2016 | Honorine Blanc
Top Notes: bergamot, ginger, pear
Heart Notes: white ginger lily, magnolia, jasmine
Base Notes: cashmere wood, benzoin, musk
The opening is bright and sparkly: all juicy pear and ginger ale. I am often leery of pear in fragrance (I don’t love it as a fruit and find it cloying), but in Tender Romance, the pear is never sickly sweet. It’s fresh and, dare I say, perfect. The perfume dries down to a beautiful, gentle and sweet skin scent. It’s a very modern, wearable scent, and I can feel that coolness of the original Romance in it.
I probably wouldn’t buy this for myself (unless it was pretty darn cheap), but it feels like something easily giftable, and I certainly wouldn’t scoff if someone gave me a bottle.
2012 | Pierre Negrin
Top Notes: bergamot, peach, orange blossom
Heart Notes: ginger, jasmine, lily-of-the-valley, peony
Base Notes: amber, cedar, patchouli, musk
Reem Acra, a Lebanese designer based in New York, is best known for her line of wedding dresses. This eponymous eau de parfum from 2012 is her first and only fragrance release.
Oh, it’s a shame. Reem Acra opens nicely with clean, warm white florals—orange blossom and jasmine—with a touch of lightness from the peony, a little spice from the ginger, and a little sweetness from the peach. But on me, it lasts about an hour, and then there are only traces of an amber and musk drydown.
This can be found quite cheaply at online discounters, or TJ Maxx-type stores. For me, I love that this is a clean and very wearable jasmine, but it’s not worth even a low price if it doesn’t last.
2012 | Jacques Cavallier
Top Notes: truffle, pepper
Heart Notes: pink pepper, lily-of-the-valley
Base Notes: patchouli, oakmoss, musk
Lily-of-the-valley can be a tricky note; not so in L.I.L.Y, where it is so soft and tame that I doubt it could ever seem offensive. The fragrance does have a pleasantly earthy feel, but in general it is really quite bland. I remember smelling it when it was first released, and being so disappointed since the original Stella is one of my all-time favorites.

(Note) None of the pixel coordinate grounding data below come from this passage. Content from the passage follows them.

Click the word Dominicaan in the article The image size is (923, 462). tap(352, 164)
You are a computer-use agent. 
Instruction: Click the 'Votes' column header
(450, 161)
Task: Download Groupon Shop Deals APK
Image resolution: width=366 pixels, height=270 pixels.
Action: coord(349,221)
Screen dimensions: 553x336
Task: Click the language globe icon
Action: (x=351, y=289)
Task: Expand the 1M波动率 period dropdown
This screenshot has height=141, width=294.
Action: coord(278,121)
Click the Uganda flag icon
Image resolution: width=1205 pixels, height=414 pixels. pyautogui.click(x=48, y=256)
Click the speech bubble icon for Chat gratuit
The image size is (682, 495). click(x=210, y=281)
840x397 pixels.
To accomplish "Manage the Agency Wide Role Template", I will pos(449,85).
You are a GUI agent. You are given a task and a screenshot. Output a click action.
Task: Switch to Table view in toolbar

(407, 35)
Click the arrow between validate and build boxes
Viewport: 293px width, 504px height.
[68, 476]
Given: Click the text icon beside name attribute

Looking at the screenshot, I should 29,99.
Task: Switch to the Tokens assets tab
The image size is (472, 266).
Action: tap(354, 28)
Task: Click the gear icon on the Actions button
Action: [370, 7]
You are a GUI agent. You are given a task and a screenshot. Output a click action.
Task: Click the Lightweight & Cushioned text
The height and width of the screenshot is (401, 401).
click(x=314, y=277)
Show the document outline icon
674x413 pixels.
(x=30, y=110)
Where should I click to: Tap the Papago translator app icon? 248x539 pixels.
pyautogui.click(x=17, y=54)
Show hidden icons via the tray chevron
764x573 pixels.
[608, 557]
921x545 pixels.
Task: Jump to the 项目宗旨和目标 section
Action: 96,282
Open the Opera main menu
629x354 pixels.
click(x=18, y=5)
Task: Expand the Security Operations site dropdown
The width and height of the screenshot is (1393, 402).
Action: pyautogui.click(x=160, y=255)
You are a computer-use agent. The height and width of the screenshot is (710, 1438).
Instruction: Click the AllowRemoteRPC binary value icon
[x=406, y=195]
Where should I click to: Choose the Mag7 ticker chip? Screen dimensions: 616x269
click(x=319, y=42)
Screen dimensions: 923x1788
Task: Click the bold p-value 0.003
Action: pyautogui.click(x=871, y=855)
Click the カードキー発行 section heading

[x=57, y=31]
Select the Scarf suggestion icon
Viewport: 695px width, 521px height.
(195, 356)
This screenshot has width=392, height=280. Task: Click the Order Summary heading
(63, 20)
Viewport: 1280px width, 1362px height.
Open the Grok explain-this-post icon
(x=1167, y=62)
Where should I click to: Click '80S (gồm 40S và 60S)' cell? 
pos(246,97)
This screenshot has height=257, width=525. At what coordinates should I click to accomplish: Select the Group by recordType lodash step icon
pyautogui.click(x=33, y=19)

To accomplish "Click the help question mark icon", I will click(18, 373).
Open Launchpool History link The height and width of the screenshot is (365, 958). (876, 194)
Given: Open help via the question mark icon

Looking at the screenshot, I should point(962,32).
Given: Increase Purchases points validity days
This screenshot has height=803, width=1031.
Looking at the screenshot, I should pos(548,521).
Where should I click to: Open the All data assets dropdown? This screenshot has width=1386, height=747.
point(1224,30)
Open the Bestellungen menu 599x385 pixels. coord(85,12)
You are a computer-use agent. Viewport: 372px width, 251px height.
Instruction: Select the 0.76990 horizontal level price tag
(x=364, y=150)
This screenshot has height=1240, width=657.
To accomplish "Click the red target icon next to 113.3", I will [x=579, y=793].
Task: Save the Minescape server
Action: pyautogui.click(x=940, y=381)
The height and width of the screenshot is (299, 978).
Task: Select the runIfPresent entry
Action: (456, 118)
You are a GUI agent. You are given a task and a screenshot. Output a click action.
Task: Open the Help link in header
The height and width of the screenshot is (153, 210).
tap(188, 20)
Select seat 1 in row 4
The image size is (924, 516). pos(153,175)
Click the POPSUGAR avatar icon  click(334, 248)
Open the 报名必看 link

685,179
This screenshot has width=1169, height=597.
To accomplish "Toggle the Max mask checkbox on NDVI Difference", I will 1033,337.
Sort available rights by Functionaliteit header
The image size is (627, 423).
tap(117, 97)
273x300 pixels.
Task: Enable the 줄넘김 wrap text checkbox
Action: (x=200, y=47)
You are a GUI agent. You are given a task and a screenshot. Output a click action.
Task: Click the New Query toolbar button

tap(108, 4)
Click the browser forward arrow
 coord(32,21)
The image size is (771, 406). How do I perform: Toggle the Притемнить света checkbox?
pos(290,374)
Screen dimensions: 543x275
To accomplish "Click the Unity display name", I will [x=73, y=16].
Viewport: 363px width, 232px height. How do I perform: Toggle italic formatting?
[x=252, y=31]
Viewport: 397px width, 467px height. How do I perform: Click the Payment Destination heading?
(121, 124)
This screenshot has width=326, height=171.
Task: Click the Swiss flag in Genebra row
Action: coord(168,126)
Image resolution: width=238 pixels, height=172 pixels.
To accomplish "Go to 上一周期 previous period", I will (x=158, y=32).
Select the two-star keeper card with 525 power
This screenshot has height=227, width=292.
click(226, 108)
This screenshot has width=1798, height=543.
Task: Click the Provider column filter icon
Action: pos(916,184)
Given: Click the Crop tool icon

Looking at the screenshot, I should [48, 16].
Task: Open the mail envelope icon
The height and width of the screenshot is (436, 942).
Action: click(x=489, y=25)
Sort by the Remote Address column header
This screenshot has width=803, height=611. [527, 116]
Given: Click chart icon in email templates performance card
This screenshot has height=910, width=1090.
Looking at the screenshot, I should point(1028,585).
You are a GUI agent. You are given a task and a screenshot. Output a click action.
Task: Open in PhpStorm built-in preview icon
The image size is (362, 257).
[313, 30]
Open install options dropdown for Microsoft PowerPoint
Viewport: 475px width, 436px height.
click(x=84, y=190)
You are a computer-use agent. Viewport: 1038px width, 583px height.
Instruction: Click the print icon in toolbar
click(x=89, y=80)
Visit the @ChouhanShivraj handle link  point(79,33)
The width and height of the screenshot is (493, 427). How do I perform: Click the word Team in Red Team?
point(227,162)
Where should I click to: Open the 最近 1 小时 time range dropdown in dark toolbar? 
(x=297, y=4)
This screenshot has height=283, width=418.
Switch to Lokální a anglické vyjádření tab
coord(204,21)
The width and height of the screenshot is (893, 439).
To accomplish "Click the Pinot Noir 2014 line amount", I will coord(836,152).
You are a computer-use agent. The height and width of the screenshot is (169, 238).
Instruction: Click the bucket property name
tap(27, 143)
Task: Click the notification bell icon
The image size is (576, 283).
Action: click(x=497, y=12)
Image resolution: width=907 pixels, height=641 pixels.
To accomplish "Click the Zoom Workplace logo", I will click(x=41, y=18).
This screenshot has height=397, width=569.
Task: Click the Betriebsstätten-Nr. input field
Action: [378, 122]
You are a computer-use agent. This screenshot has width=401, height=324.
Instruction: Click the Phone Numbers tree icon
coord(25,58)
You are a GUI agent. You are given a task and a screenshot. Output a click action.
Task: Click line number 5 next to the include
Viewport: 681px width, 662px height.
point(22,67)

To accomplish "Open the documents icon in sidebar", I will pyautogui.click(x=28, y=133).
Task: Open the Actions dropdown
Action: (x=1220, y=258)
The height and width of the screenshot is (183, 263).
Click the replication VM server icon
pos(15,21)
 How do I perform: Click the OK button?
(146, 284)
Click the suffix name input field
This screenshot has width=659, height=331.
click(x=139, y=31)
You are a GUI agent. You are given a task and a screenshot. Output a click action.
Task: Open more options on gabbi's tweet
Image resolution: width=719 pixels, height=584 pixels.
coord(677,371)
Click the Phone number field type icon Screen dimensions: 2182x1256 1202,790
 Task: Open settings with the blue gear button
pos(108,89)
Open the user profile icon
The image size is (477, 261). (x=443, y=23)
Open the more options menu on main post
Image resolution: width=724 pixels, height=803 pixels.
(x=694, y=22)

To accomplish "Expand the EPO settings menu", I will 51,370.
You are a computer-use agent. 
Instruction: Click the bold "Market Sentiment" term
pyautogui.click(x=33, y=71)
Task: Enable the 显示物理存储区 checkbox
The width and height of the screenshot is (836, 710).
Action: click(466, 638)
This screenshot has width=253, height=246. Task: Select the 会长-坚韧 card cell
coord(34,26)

I think this particular scent has been discontinued, as it is no longer on the official Stella McCartney website. The Shoppers Drug Marts I go to seem to randomly rotate fragrance testers, though, so sometimes I get to retest ones I thought I’d never see again!
YVES SAINT LAURENT
Mon Paris EDP
2016 | Olivier Cresp, Harry Fremont, Dora Baghriche
Top Notes: bergamot, strawberry, raspberry, pear
Heart Notes: datura, peony, jasmine, orange blossom
Base Notes: white musk, Ambroxan, patchouli
To be perfectly honest, I tested Mon Paris when it was first released, and I recoiled in horror at the fruity, syrupy mess. I don’t know why I retested it recently, but I did, and once again, I thought it was ridiculously sweet and fruity. Yet, as the time went by, I kept getting these increasingly delicious-smelling wafts of hyperrealistic strawberry from my wrist. And so, I fell in love with a fragrance I initially despised.
I bought a full bottle and yup, I don’t know what changed but I love this girly, fruity, delectable scent now. (Of course, I bought it without realizing that it also comes in an EDT, which I tested recently and will review for April’s roundup.)